## TASK PROMPT:
Your copy starts at the line containing "Where should I click to: Uncheck" and ends at the last line below. Copy exactly, without pictures.

## DATA PROVIDED:
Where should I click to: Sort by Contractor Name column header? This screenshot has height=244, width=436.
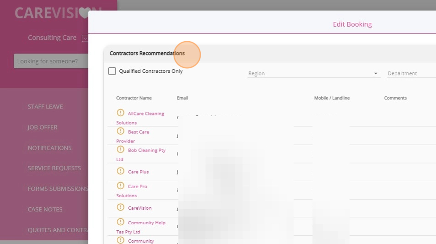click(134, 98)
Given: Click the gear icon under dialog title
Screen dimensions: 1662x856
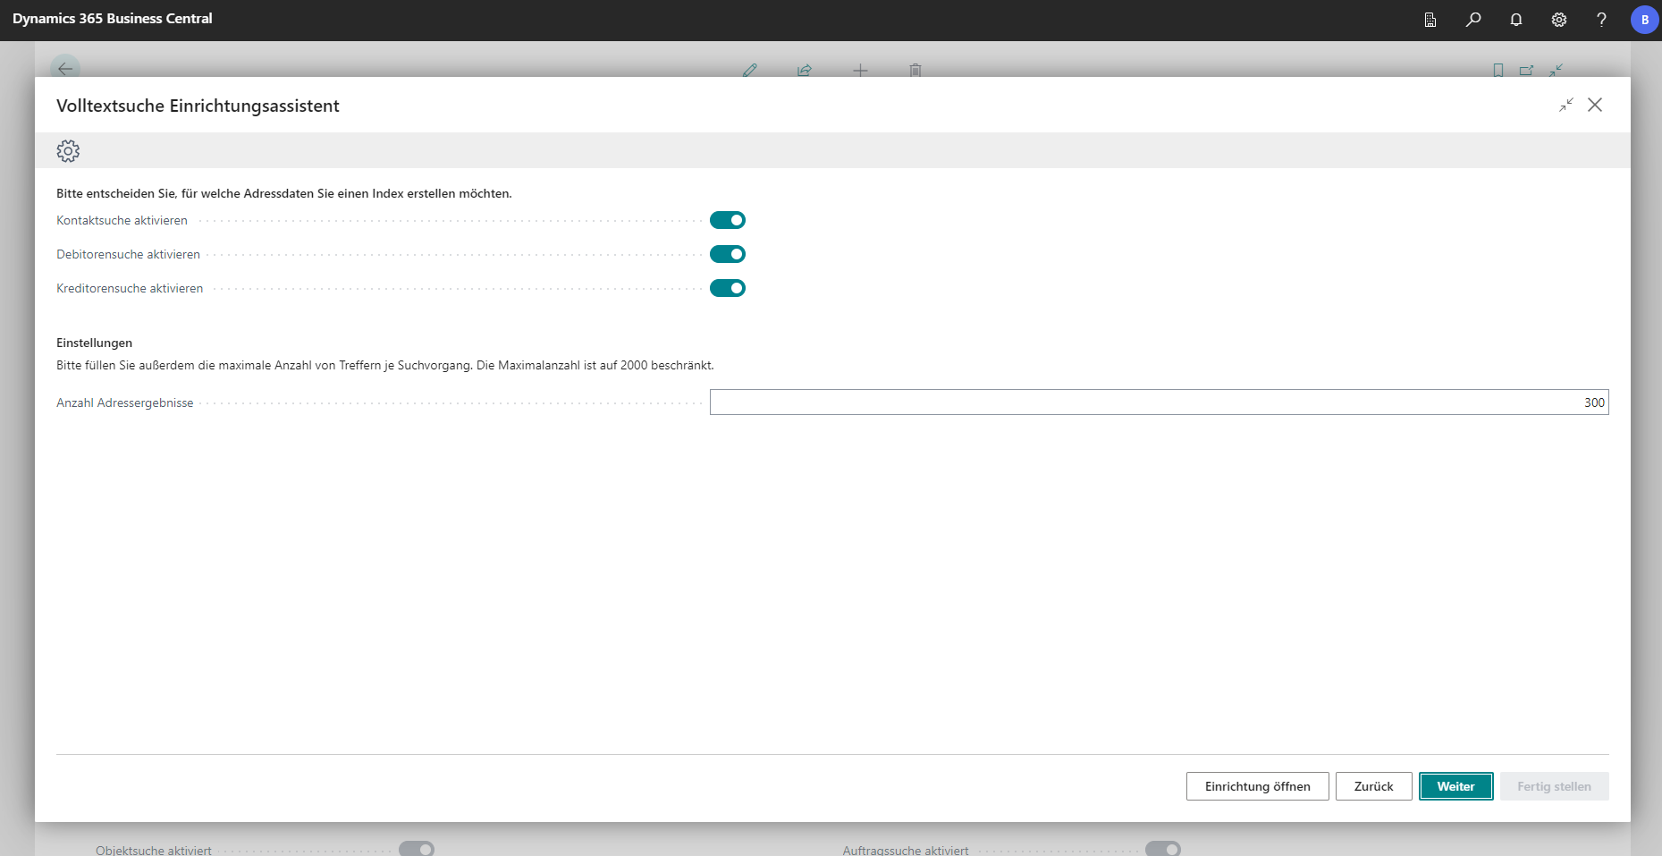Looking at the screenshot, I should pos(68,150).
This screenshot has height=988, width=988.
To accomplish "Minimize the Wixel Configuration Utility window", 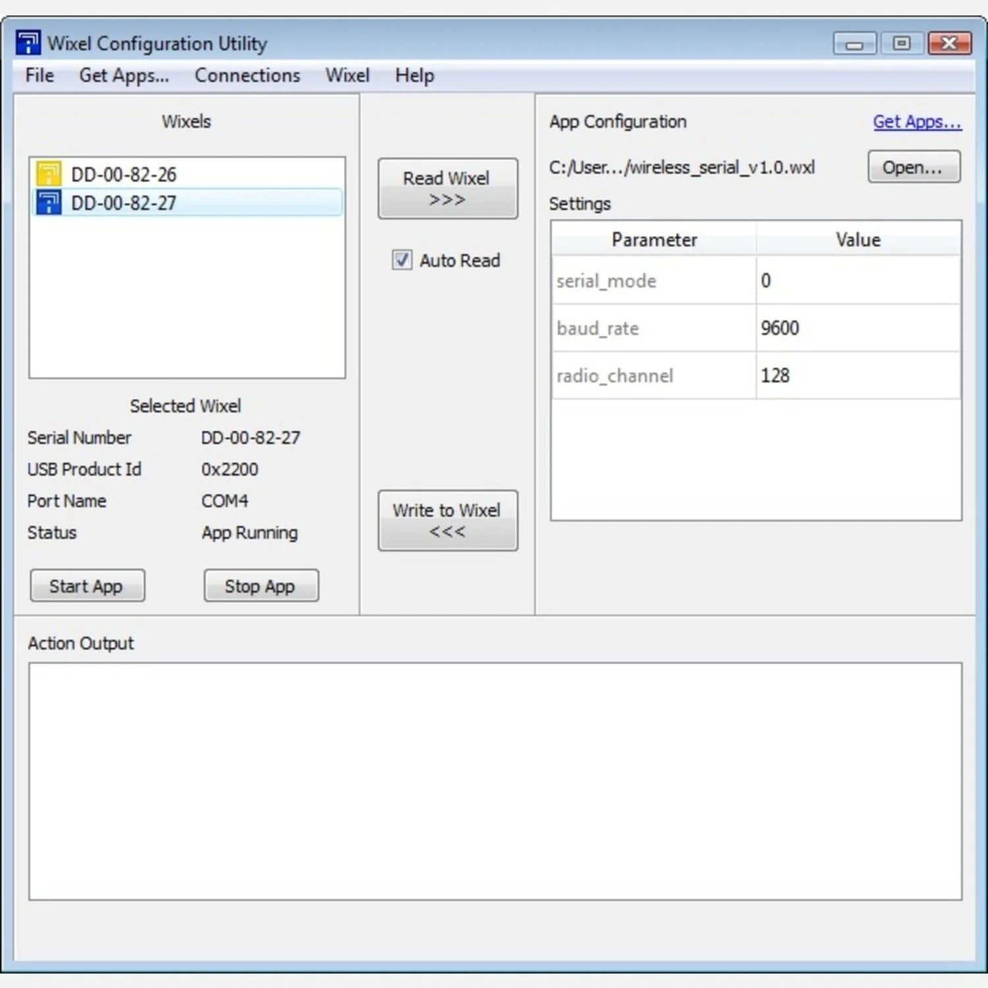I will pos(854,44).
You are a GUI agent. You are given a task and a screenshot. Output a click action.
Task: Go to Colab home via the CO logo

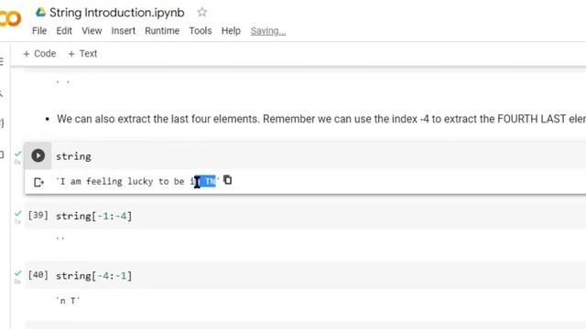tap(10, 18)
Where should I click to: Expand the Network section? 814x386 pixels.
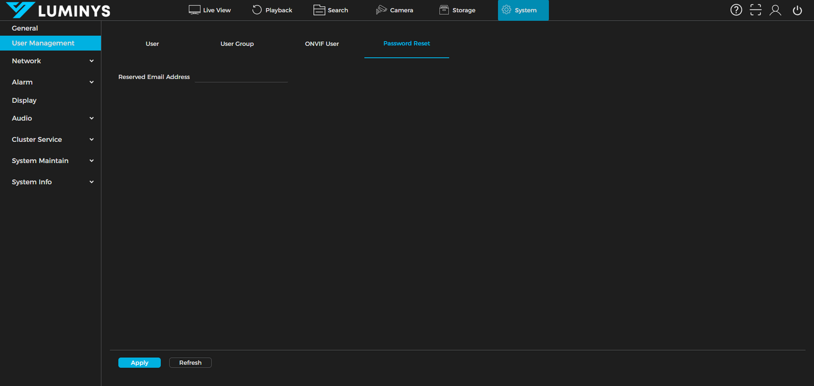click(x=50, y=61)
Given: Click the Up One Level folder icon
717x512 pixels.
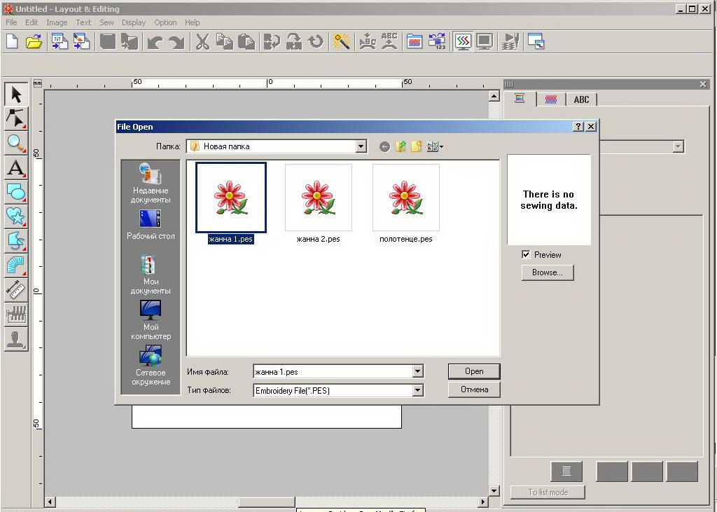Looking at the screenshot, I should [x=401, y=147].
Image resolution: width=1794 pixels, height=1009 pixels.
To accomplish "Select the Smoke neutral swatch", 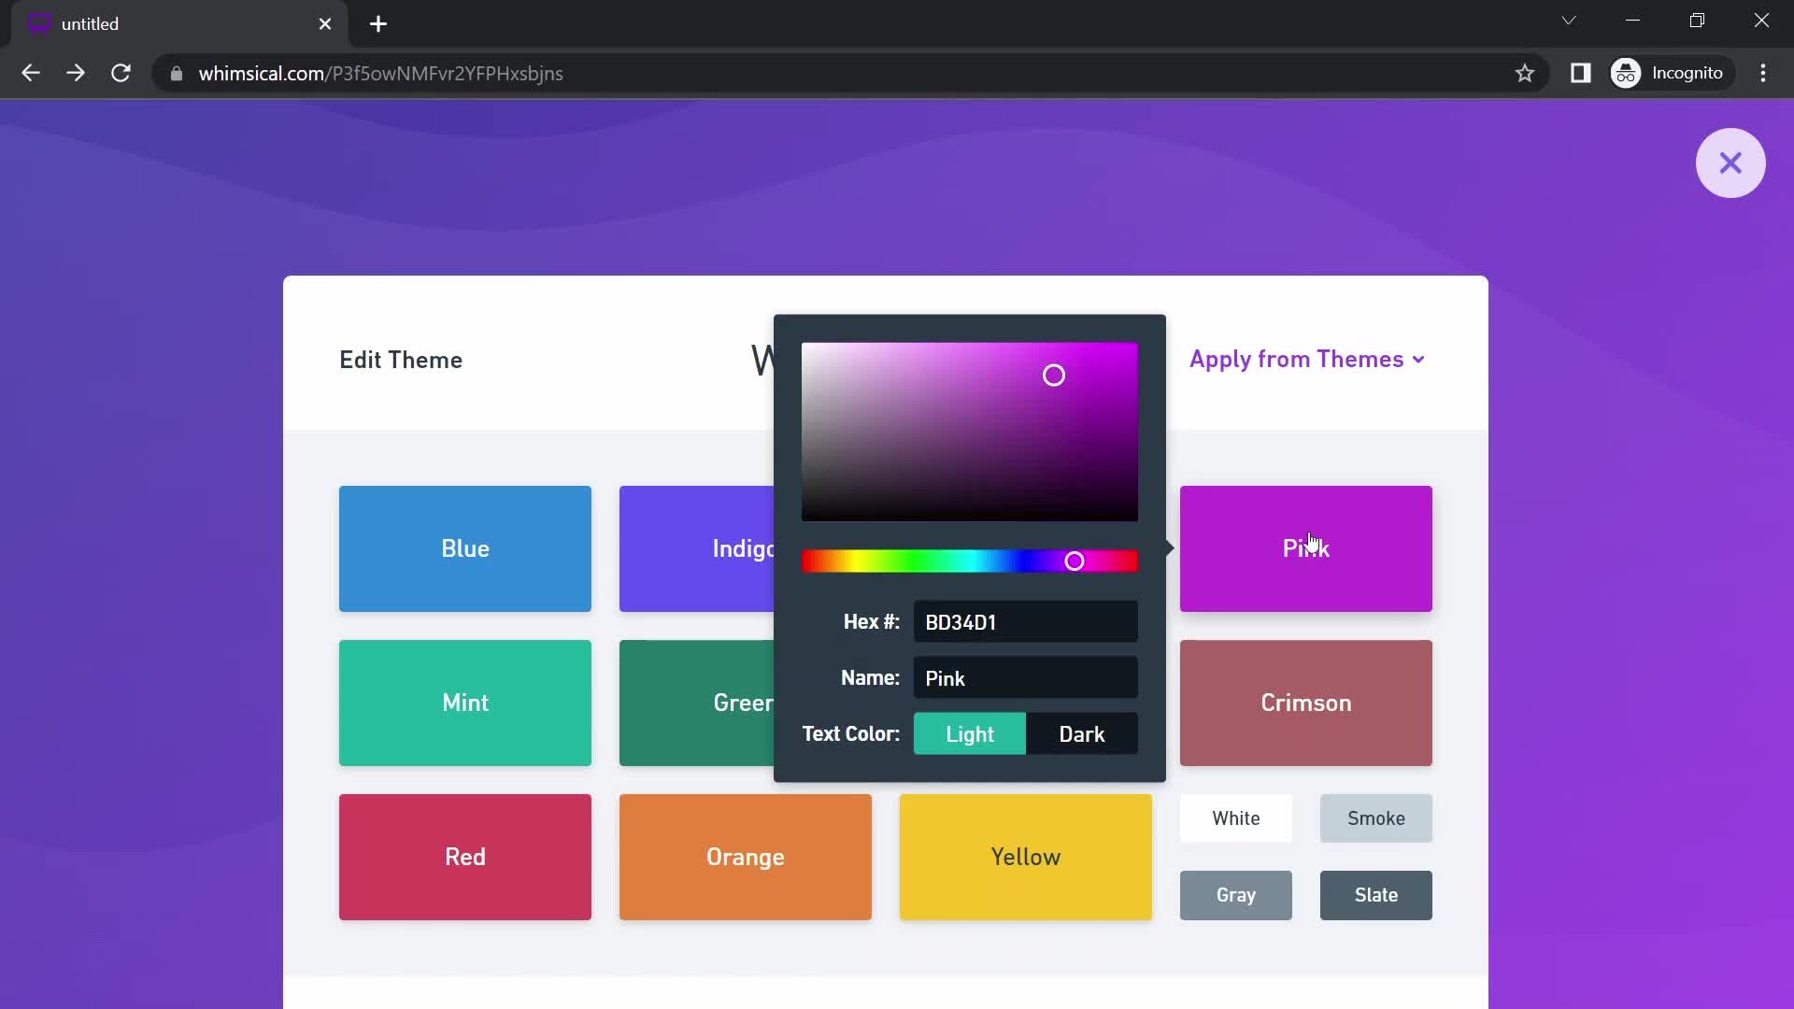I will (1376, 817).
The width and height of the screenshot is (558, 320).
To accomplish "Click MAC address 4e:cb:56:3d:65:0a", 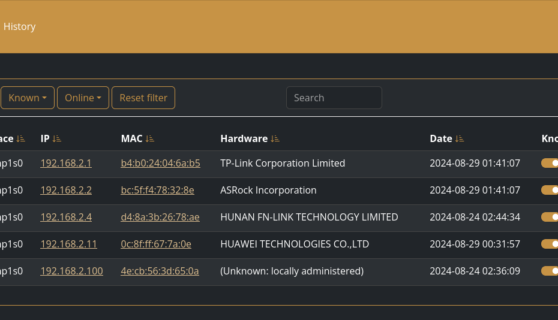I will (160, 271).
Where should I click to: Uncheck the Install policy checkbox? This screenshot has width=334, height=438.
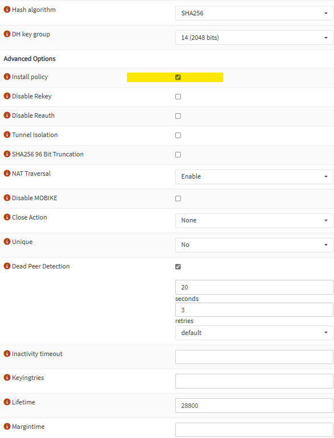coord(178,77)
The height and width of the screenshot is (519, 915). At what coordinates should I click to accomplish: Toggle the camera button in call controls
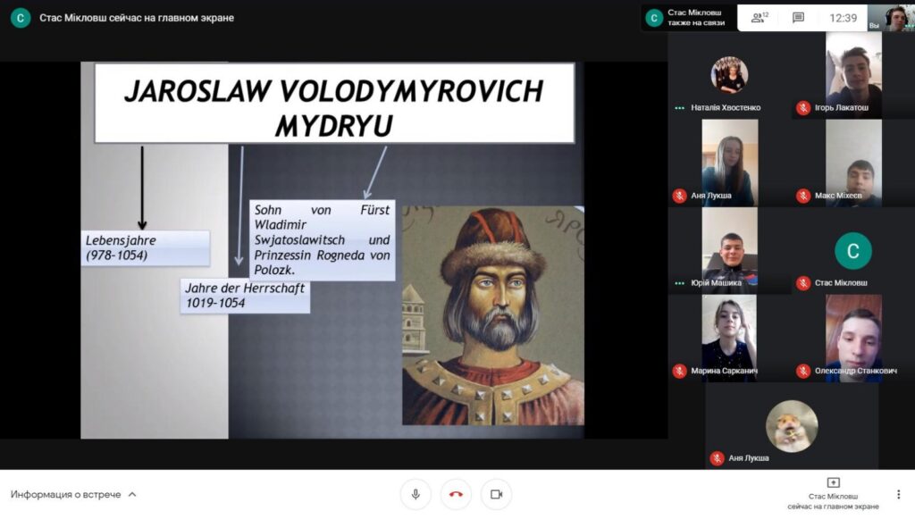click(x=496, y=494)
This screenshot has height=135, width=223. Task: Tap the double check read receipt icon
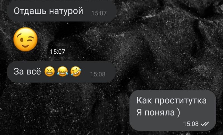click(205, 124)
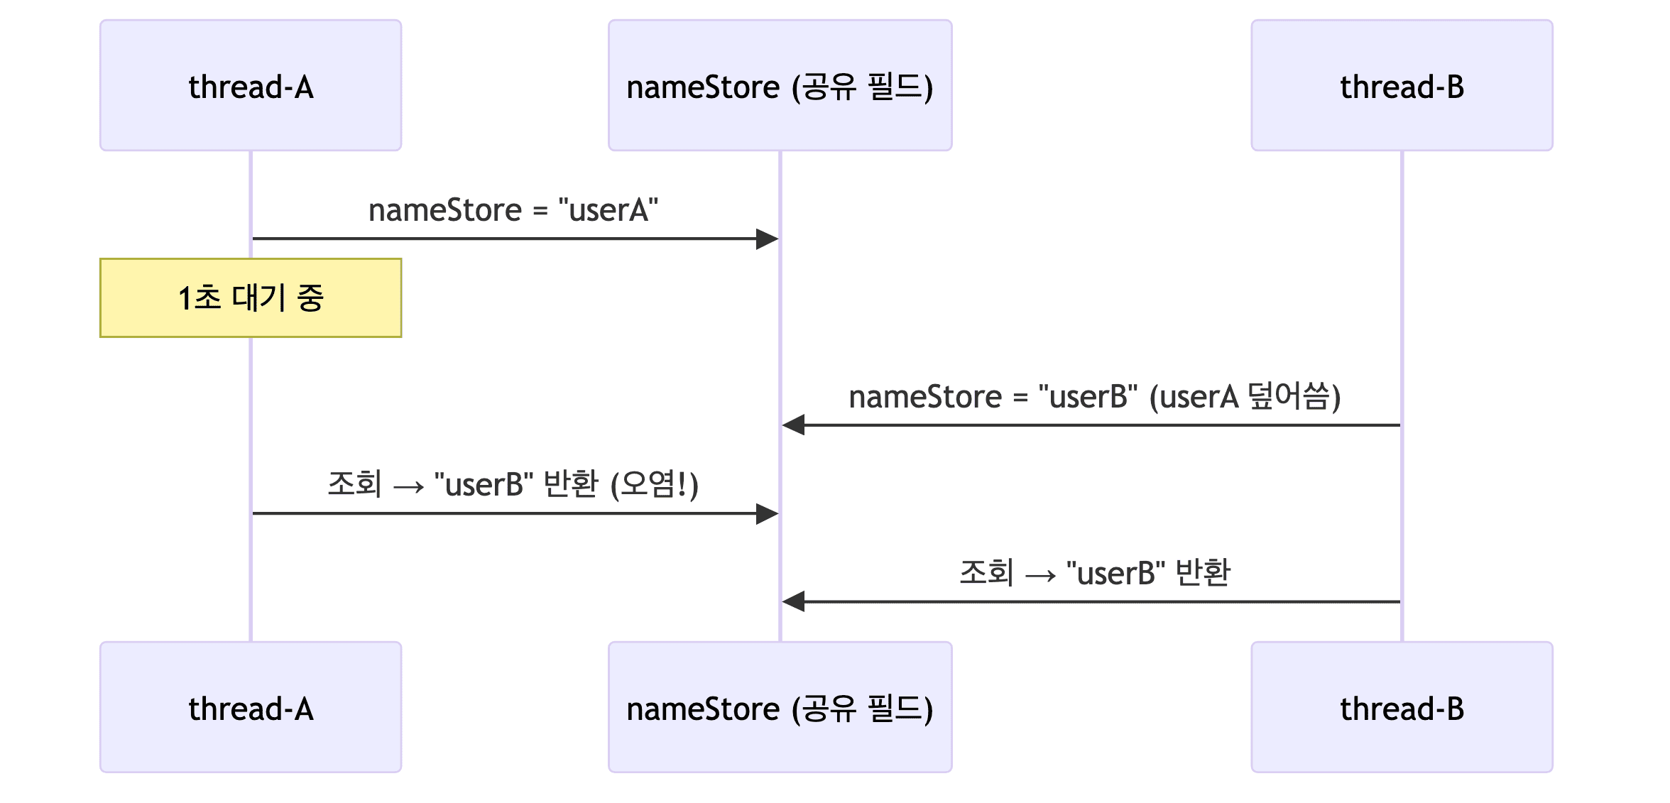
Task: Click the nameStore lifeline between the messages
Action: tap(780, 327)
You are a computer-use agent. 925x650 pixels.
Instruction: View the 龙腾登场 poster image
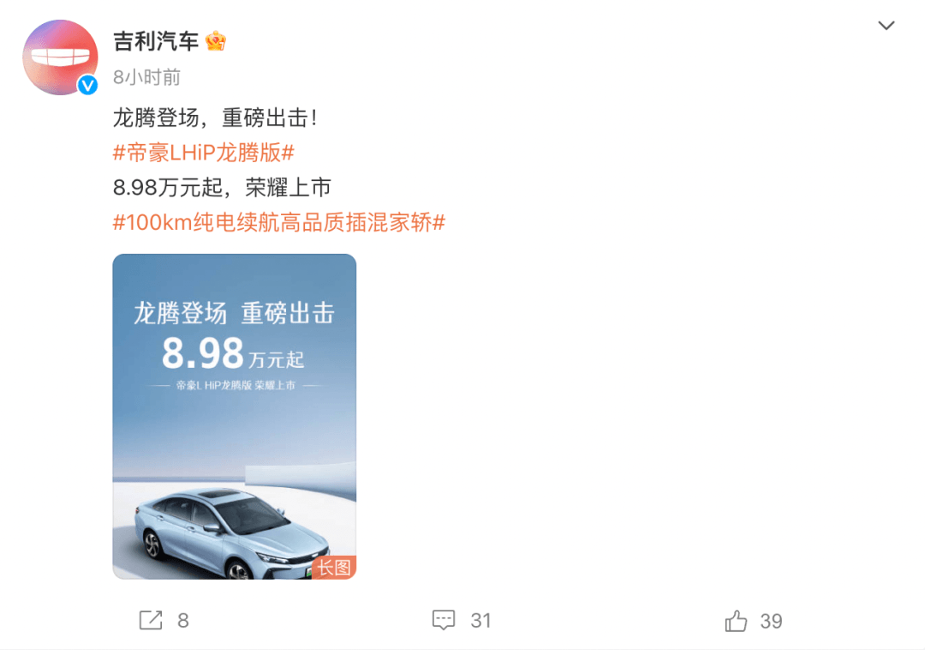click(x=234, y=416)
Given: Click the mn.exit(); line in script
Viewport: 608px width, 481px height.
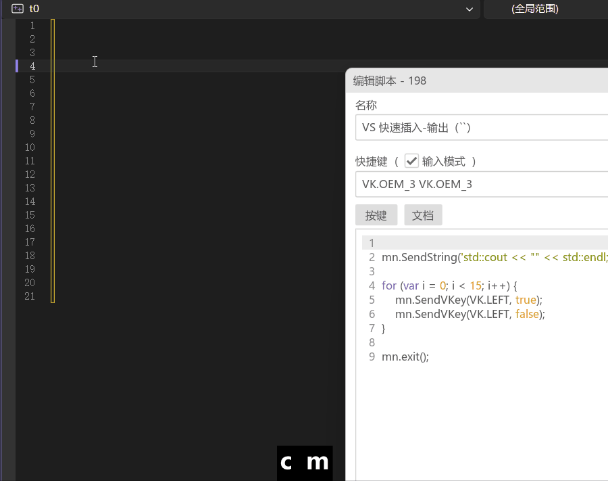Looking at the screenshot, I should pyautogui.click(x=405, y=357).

## PROBLEM SOLUTION:
Where should I click to: Uncheck the Install policy checkbox? This screenshot has width=334, height=438.
coord(178,77)
The height and width of the screenshot is (519, 915). At what coordinates should I click to accomplish: Toggle the camera button in call controls
click(x=496, y=494)
This screenshot has height=135, width=223. Task: Tap the double check read receipt icon
click(205, 124)
Task: Click the nameStore lifeline between the messages
Action: tap(780, 327)
You are a computer-use agent. 925x650 pixels.
Instruction: View the 龙腾登场 poster image
click(x=234, y=416)
Given: Click the mn.exit(); line in script
Viewport: 608px width, 481px height.
Looking at the screenshot, I should pyautogui.click(x=405, y=357).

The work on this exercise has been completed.